Most non-default sessions time out if the bus goes quiet, returning the ECU to the default session and dropping any unlocked state. To hold a session open during long operations, the tester periodically sends TesterPresent (SID 0x3E), typically with the suppressPositiveResponse bit set so the keep-alive generates no reply traffic. Getting this timing right is a common source of field issues: lose the heartbeat mid-flash and the ECU drops back to a safe state.

Data access is the everyday workhorse. ReadDataByIdentifier (SID 0x22) reads a value addressed by a two-byte Data Identifier (DID), from VIN and software part numbers to live sensor signals; WriteDataByIdentifier (SID 0x2E) writes coding and configuration to a DID. For fault management, ReadDTCInformation (SID 0x19) retrieves Diagnostic Trouble Codes with their status, snapshot and extended data, while ClearDiagnosticInformation (SID 0x14) erases stored DTCs.

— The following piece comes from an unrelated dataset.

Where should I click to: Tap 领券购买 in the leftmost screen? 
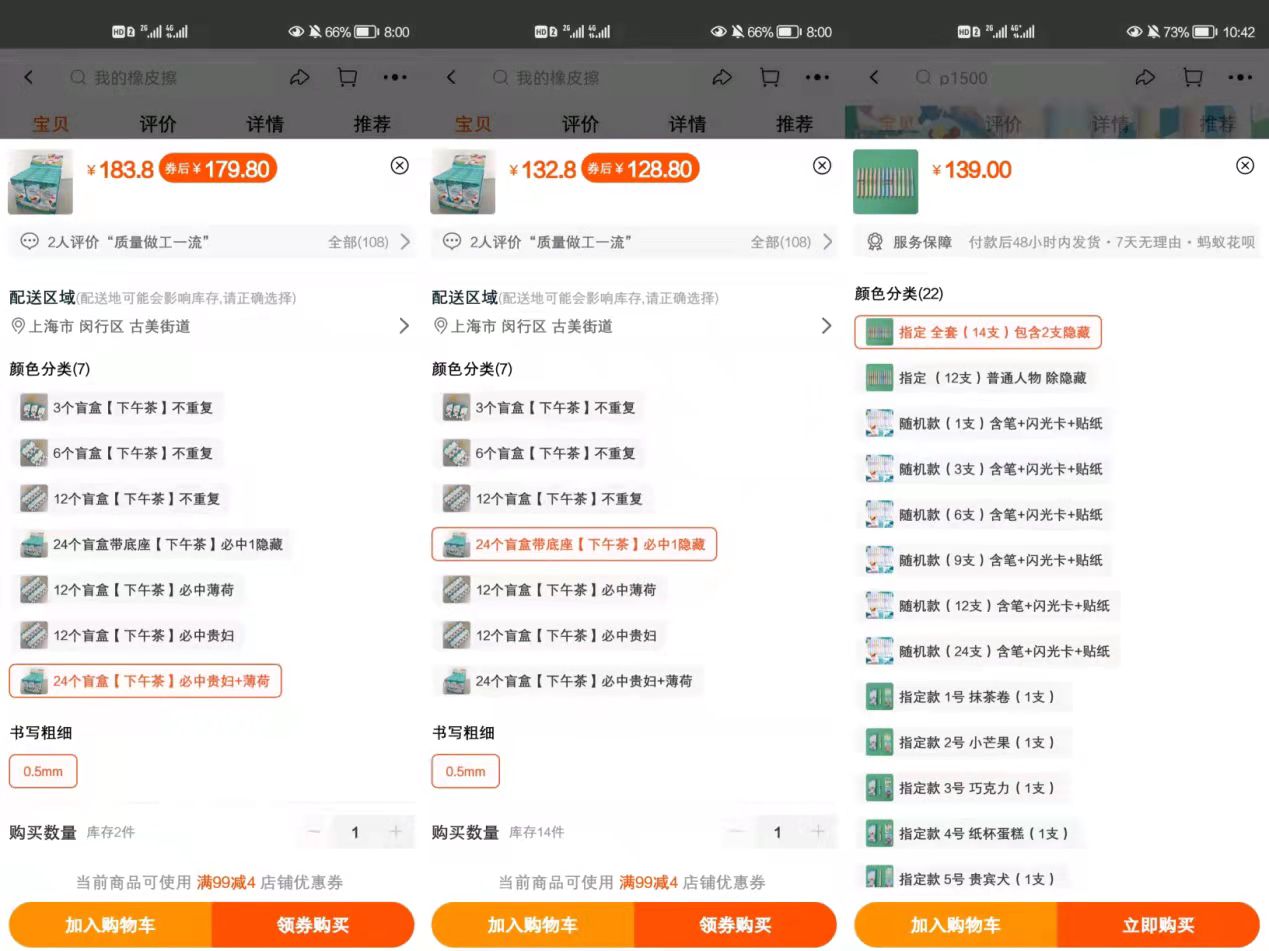pyautogui.click(x=313, y=925)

Two services gate the sensitive operations. SecurityAccess (SID 0x27) runs a seed-and-key challenge using symmetric cryptography to unlock protected functions. The newer Authentication service (SID 0x29), introduced in ISO 14229-1:2020, adds certificate-based, asymmetric authentication with PKI for stronger trust establishment. RoutineControl (SID 0x31) starts, stops and reads the results of ECU-side routines such as memory erase, checksum verification or actuator self-tests.

ECU reflashing is a defined choreography rather than a single service. After entering the programming session and passing SecurityAccess, the tester issues RequestDownload (SID 0x34) to declare the target memory address and the uncompressed size of the image. The ECU replies with the maximum block length it will accept per transfer.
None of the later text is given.